Some records:
══════════════════════════════

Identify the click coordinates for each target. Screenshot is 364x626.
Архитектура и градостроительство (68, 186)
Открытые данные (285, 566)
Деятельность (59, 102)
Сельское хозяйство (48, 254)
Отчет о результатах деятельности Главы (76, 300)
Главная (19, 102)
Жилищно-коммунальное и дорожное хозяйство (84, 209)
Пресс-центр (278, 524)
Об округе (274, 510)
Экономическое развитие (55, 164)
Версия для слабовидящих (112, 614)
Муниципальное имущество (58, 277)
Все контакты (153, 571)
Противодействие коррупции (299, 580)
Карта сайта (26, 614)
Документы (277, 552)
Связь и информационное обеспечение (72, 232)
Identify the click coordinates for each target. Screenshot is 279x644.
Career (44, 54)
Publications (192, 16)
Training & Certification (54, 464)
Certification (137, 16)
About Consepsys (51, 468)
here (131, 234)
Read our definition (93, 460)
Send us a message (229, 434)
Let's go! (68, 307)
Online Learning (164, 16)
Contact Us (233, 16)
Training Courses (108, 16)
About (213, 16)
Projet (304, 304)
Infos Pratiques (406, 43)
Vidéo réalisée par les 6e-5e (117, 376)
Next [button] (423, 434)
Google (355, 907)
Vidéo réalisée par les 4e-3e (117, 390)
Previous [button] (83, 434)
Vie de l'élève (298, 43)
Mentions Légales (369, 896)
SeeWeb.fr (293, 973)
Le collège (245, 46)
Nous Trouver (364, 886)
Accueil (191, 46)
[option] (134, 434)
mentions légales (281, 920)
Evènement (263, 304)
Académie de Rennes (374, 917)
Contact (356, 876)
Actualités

══════════════════════════════

What the exercise asks: Begin at the line that has "Training & Certification (54, 464)" and stop after the last line of the material. Write each of those lines out again in full, shifting every coordinate in the answers by -93.

Response to the exercise:
Training & Certification (-39, 371)
Certification (44, -77)
About Consepsys (-42, 375)
here (38, 141)
Read our definition (0, 367)
Send us a message (136, 341)
Let's go! (-25, 214)
Online Learning (71, -77)
Contact Us (140, -77)
Training Courses (15, -77)
About (120, -77)
Projet (211, 211)
Infos Pratiques (313, -50)
Vidéo réalisée par les 6e-5e (24, 283)
Next [button] (330, 341)
Google (262, 814)
Vidéo réalisée par les 4e-3e (24, 297)
Previous [button] (-10, 341)
Vie de l'élève (205, -50)
Mentions Légales (276, 803)
SeeWeb.fr (200, 880)
Le collège (152, -47)
Nous Trouver (271, 793)
Accueil (98, -47)
[option] (41, 341)
mentions légales (188, 827)
Evènement (170, 211)
Académie de Rennes (281, 824)
Contact (263, 783)
Actualités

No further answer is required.